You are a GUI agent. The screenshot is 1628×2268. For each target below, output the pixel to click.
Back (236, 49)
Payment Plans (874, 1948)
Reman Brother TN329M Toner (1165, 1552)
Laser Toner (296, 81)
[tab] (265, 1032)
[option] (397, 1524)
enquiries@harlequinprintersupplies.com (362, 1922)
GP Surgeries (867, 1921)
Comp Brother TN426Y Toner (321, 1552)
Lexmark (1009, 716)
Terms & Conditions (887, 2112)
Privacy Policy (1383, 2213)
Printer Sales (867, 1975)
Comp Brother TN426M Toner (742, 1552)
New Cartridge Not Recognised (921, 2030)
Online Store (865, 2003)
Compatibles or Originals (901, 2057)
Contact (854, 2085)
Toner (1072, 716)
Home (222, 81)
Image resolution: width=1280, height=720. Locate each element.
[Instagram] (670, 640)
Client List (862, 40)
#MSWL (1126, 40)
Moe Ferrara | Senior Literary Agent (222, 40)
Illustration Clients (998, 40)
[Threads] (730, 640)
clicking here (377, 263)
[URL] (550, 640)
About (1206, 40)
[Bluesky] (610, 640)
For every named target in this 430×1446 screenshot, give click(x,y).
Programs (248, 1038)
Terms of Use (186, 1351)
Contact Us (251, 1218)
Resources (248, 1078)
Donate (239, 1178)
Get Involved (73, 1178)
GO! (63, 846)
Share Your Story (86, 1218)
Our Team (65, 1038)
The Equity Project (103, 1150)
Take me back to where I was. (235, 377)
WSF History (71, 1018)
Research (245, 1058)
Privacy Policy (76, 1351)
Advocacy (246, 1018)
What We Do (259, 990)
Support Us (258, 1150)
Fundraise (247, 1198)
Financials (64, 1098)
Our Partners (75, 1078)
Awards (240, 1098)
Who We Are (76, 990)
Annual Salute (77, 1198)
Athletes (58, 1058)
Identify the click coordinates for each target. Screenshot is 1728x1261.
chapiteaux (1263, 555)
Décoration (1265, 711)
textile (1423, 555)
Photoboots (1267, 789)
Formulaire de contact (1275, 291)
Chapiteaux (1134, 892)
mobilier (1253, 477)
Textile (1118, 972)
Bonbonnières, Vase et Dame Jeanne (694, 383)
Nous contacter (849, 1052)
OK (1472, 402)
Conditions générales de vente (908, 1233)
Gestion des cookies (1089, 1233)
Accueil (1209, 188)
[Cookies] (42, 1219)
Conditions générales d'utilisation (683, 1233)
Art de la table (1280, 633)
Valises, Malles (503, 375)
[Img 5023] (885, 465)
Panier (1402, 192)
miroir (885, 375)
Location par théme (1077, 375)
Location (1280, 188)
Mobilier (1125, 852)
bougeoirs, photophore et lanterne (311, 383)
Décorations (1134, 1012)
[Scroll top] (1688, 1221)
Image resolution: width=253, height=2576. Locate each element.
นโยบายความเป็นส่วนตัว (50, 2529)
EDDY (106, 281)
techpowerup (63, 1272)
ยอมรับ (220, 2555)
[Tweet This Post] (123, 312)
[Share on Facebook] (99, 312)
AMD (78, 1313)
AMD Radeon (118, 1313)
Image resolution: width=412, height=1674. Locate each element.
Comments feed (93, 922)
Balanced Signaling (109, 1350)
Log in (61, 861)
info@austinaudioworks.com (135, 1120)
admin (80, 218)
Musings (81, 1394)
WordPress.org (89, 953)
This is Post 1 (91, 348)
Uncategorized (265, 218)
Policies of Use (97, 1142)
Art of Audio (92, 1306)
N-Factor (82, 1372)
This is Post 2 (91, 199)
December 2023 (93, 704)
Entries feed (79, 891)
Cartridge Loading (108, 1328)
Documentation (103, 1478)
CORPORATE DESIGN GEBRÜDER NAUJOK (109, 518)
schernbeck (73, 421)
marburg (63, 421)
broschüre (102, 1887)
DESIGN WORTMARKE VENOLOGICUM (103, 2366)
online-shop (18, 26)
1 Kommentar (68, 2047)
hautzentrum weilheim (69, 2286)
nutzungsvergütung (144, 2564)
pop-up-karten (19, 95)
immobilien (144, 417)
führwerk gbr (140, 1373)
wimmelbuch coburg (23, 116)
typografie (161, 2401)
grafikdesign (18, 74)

# # #

# Assignment:
Print out all of the data above word for word.

# Answer to the problem:
You are a GUI agent. The screenshot is 1628×2268. For each target below, output the pixel to click.
Back (236, 49)
Payment Plans (874, 1948)
Reman Brother TN329M Toner (1165, 1552)
Laser Toner (296, 81)
[tab] (265, 1032)
[option] (397, 1524)
enquiries@harlequinprintersupplies.com (362, 1922)
GP Surgeries (867, 1921)
Comp Brother TN426Y Toner (321, 1552)
Lexmark (1009, 716)
Terms & Conditions (887, 2112)
Privacy Policy (1383, 2213)
Printer Sales (867, 1975)
Comp Brother TN426M Toner (742, 1552)
New Cartridge Not Recognised (921, 2030)
Online Store (865, 2003)
Compatibles or Originals (901, 2057)
Contact (854, 2085)
Toner (1072, 716)
Home (222, 81)
Image resolution: width=1280, height=720. Locate each element.
[Instagram] (670, 640)
Client List (862, 40)
#MSWL (1126, 40)
Moe Ferrara | Senior Literary Agent (222, 40)
Illustration Clients (998, 40)
[Threads] (730, 640)
clicking here (377, 263)
[URL] (550, 640)
About (1206, 40)
[Bluesky] (610, 640)
For every named target in this 430×1446 screenshot, give click(x,y).
Programs (248, 1038)
Terms of Use (186, 1351)
Contact Us (251, 1218)
Resources (248, 1078)
Donate (239, 1178)
Get Involved (73, 1178)
GO! (63, 846)
Share Your Story (86, 1218)
Our Team (65, 1038)
The Equity Project (103, 1150)
Take me back to where I was. (235, 377)
WSF History (71, 1018)
Research (245, 1058)
Privacy Policy (76, 1351)
Advocacy (246, 1018)
What We Do (259, 990)
Support Us (258, 1150)
Fundraise (247, 1198)
Financials (64, 1098)
Our Partners (75, 1078)
Awards (240, 1098)
Who We Are (76, 990)
Annual Salute (77, 1198)
Athletes (58, 1058)
Identify the click coordinates for each target. Screenshot is 1728x1261.
chapiteaux (1263, 555)
Décoration (1265, 711)
textile (1423, 555)
Photoboots (1267, 789)
Formulaire de contact (1275, 291)
Chapiteaux (1134, 892)
mobilier (1253, 477)
Textile (1118, 972)
Bonbonnières, Vase et Dame Jeanne (694, 383)
Nous contacter (849, 1052)
OK (1472, 402)
Conditions générales de vente (908, 1233)
Gestion des cookies (1089, 1233)
Accueil (1209, 188)
[Cookies] (42, 1219)
Conditions générales d'utilisation (683, 1233)
Art de la table (1280, 633)
Valises, Malles (503, 375)
[Img 5023] (885, 465)
Panier (1402, 192)
miroir (885, 375)
Location par théme (1077, 375)
Location (1280, 188)
Mobilier (1125, 852)
bougeoirs, photophore et lanterne (311, 383)
Décorations (1134, 1012)
[Scroll top] (1688, 1221)
Image resolution: width=253, height=2576. Locate each element.
นโยบายความเป็นส่วนตัว (50, 2529)
EDDY (106, 281)
techpowerup (63, 1272)
ยอมรับ (220, 2555)
[Tweet This Post] (123, 312)
[Share on Facebook] (99, 312)
AMD (78, 1313)
AMD Radeon (118, 1313)
Image resolution: width=412, height=1674. Locate each element.
Comments feed (93, 922)
Balanced Signaling (109, 1350)
Log in (61, 861)
info@austinaudioworks.com (135, 1120)
admin (80, 218)
Musings (81, 1394)
WordPress.org (89, 953)
This is Post 1 (91, 348)
Uncategorized (265, 218)
Policies of Use (97, 1142)
Art of Audio (92, 1306)
N-Factor (82, 1372)
This is Post 2 (91, 199)
December 2023 (93, 704)
Entries feed (79, 891)
Cartridge Loading (108, 1328)
Documentation (103, 1478)
CORPORATE DESIGN GEBRÜDER NAUJOK (109, 518)
schernbeck (73, 421)
marburg (63, 421)
broschüre (102, 1887)
DESIGN WORTMARKE VENOLOGICUM (103, 2366)
online-shop (18, 26)
1 Kommentar (68, 2047)
hautzentrum weilheim (69, 2286)
nutzungsvergütung (144, 2564)
pop-up-karten (19, 95)
immobilien (144, 417)
führwerk gbr (140, 1373)
wimmelbuch coburg (23, 116)
typografie (161, 2401)
grafikdesign (18, 74)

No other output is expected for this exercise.